Saisoneröffnung der Alten Oper Frankfurt: Jubiläumskonzert der Staatskapelle Dresden unter dem gipfelstürmenden Christian Thielemann

Sächsische Staatskapelle Dresden/14.09.2023/ Foto © Jörg Simanowski – Markenfotografie

Die Sächsische Staatskapelle Dresden feiert in diesem September ihren 475. Geburtstag seit  Gründung des Weltklasseorchesters. Zu solch einem festlichen Anlass ist neben Sonderkonzerten in der Heimatspielstätte des Orchesters, der Semperoper Dresden, eine umfangreiche Konzerttournee durch Europa angesetzt. Im Programm für die Alte Oper Frankfurt hat die Staatskapelle eine der beliebtesten Tondichtungen von Richard Strauss, Eine Alpensinfonie, op. 64. Wie kein anderes Orchester identifiziert sie sich mit den Werken dieses Komponisten, welcher auch durch sein Wirken als Dirigent dessen unverwechselbare Klangtradition geprägt hat.
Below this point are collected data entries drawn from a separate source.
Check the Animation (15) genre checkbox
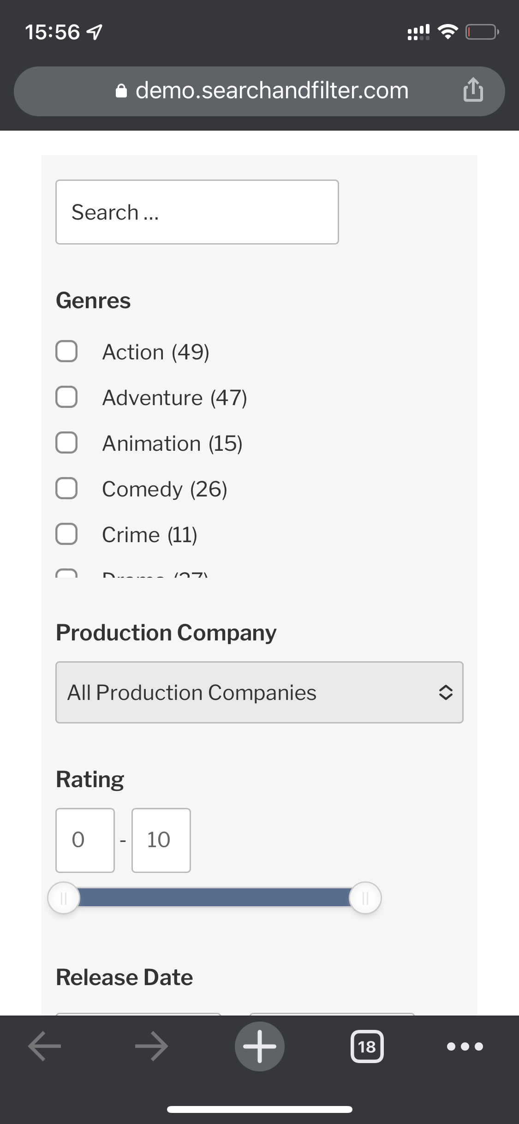Viewport: 519px width, 1124px height. click(66, 443)
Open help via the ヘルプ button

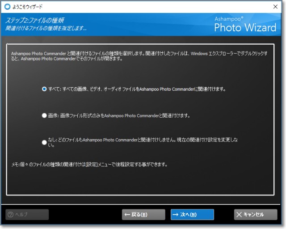pyautogui.click(x=27, y=215)
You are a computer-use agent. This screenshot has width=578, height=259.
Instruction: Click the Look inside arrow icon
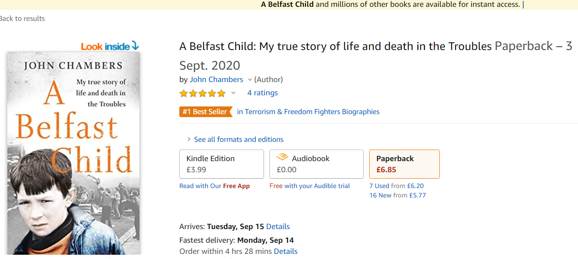click(135, 46)
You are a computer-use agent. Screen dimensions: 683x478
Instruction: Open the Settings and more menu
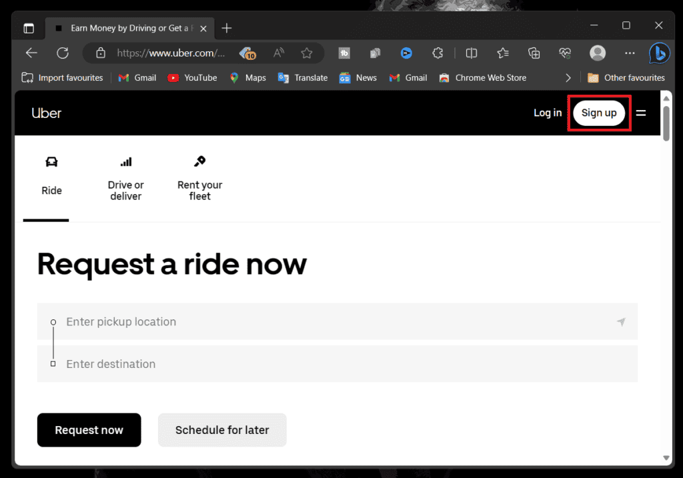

Diese Jubiläumsspielzeit wird zugleich auch die letzte von Christian Thielemann als Chefdirigent sein. Jedoch stellt sich nach dieser großartigen Saisoneröffnung der Alten Oper die berechtigte Frage: Hat die Staatskapelle Dresden in ihrem 475-jährigen Bestehen jemals derart großartig musiziert wie zuletzt unter Thielemann? Der Dirigent erstürmte mit seiner Staatskapelle in der Alpensinfonie den musikalischen Gipfel. Der Abend setzte nie geahnte Maßstäbe eines Strauss-Dirigats von allerhöchster Qualität. Wer vermag es, in Zukunft an solch grandiose Klangqualitäten anknüpfen? (Konzert vom 14.09.2023) 

 

Zunächst erklang mit Der Schwanendreher von Paul Hindemith ein für Christian Thielemann ungewöhnliches Werk. Denn Thielemann, der sich üblicherweise auf das Repertoire des großen romantischen Orchesterapparats fokussiert, musste in diesem Konzert für Solo-Bratsche seine kammermusikalischen Dirigier-Fähigkeiten unter Beweis stellen. Der Capell-Virtuos der vorletzten Spielzeit, Antoine Tamestit, kehrte für diese Jubiläums-Tournee als Solist an der Bratsche zur Staatskapelle zurück. Das ergänzende „kleine Orchester“ dieser Hindemith-Komposition „nach alten Volksliedern“ verlangt weder nach Geigen noch nach Bratschen, einzig einzelne Blasinstrumente dienen nebst Celli und Kontrabässen als Begleitstimme. Diese durchaus ungewöhnliche Solistenbegleitung ermöglichte eine Fokussierung auf die Virtuosität und Meisterschaft des Solo-Bratschisten. Tamestit verführte mit seinem großen, sinnlichen Bratschenklang in technischer Perfektion das Publikum. Thielemann dirigierte dabei außerordentlich angespannt und sichtlich konzentriert mit regelmäßigem Blick in die Partitur. Ihm oblag und gelang es, den kammermusikalischen Gesamtklang ausbalancierend, seinen Solisten zu führen. Mancherorts schien der Dirigent diesen mehr als Primus inter pares der Staatskapelle anzusehen, so dass die solistische Virtuosität von Tamestit erst im duettierenden Miteinander der Harfenistin — besonders charakteristisch im langsamen zweiten Satz — ihre Wirkung entfaltete. Hier zeigte Tamestit, welch Genialität sich Hindemiths Komposition verbirgt.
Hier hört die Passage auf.